===== Dataset content =====

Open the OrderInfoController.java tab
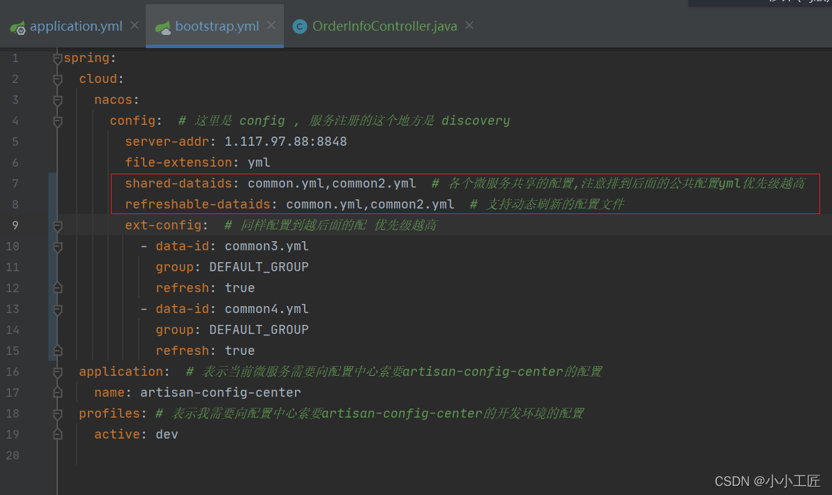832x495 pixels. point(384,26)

=====
===== Dataset content =====

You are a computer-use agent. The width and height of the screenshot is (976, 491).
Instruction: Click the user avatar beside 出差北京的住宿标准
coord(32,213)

=====
===== Dataset content =====

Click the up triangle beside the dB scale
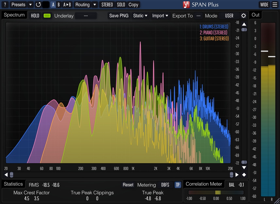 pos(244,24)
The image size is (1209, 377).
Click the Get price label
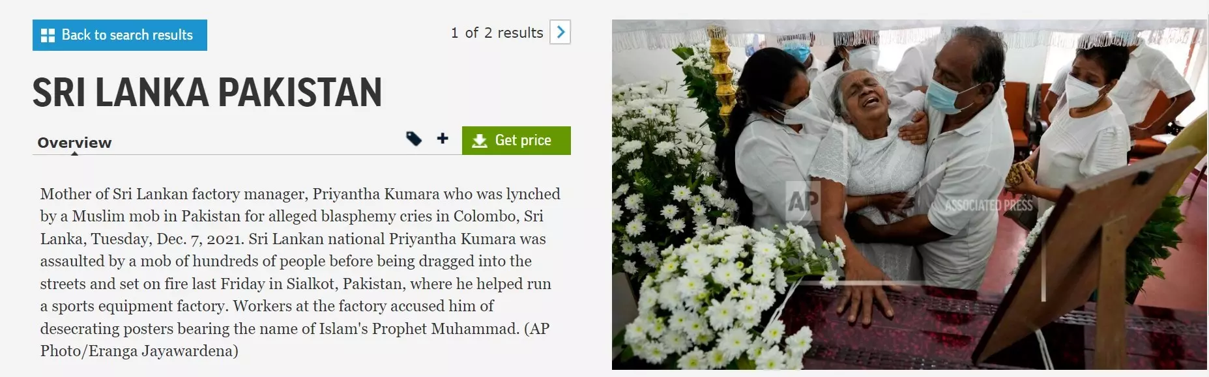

=====

| Problem to solve |
Word for word, retype the lines in the entries above that run from the one with "Click the up triangle beside the dB scale" through the one with "Click the Get price label". Both ends count; pictures do not.

| Task output |
Click the up triangle beside the dB scale
 pos(244,24)
The image size is (1209, 377).
Click the Get price label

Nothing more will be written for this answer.